* **Document passage**
Earlier this year the president backed a federal ban on gay marriage, something that Vice-President Cheney reluctantly supported.
The Cheneys take "enormous pride" in gay daughter Mary
The Bush administration had used the issue to bolster support among conservative groups.
They make up an important Republican voting bloc and oppose any expansion of gay rights - and now they are hopping mad.
Genevieve Wood of the Family Research Council said: "The vice-president's remarks are disappointing. The fact is I think it sends a very mixed message to voters. Where does the administration stand on this issue?"
But gay rights activists have welcomed the vice-president's words.
"It was a break with the president and it reminds all of us why the Republican party ought not to divide this country," said Patrick Guerreiro of the lobby group Log Cabin Republicans.
Dick Cheney says his views are personal and that they have no effect on White House policy.
But there is no doubt that his comments strike at the very heart of President Bush's thinking on this issue.
Topping the agenda
And they come at a time when gay marriage is shaping up to be an extremely controversial debate in this year's presidential election race.
Earlier this year Massachusetts Supreme Court ruled that homosexual couples had the right to marry.
But public opinion in most states is against gay marriage.
Voters in Missouri this summer chose to ban it. And many other states are expected to decide on the issue in the autumn.
All that puts the issue firmly in the public eye and the row is likely to spill over into the Republican Convention which begins on Monday.
Conservatives are pushing for a constitutional ban on gay marriage to be part of the party's platform.
That has angered moderates who favour a more relaxed approach.
It is the thing the organisers want to avoid - a fight which will highlight big divisions within the Republican Party.
President Bush will be hoping his deputy will not be putting him in any more tricky positions before the election in November.

* **Task instructions**
Answer these questions using the article on gay marriage.
(a) Which organization is Genevieve Wood with?
(b) Voters in which state chose this summer to ban gay marriage?
(c) On what day does the Republican Convention begin?

* **Data lines**
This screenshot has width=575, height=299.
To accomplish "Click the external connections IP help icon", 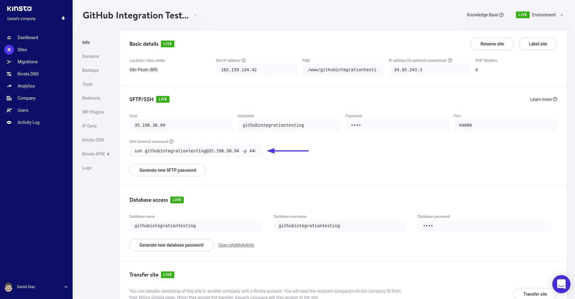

* **Response for this exercise**
(a) The Family Research Council
(b) Missouri
(c) Monday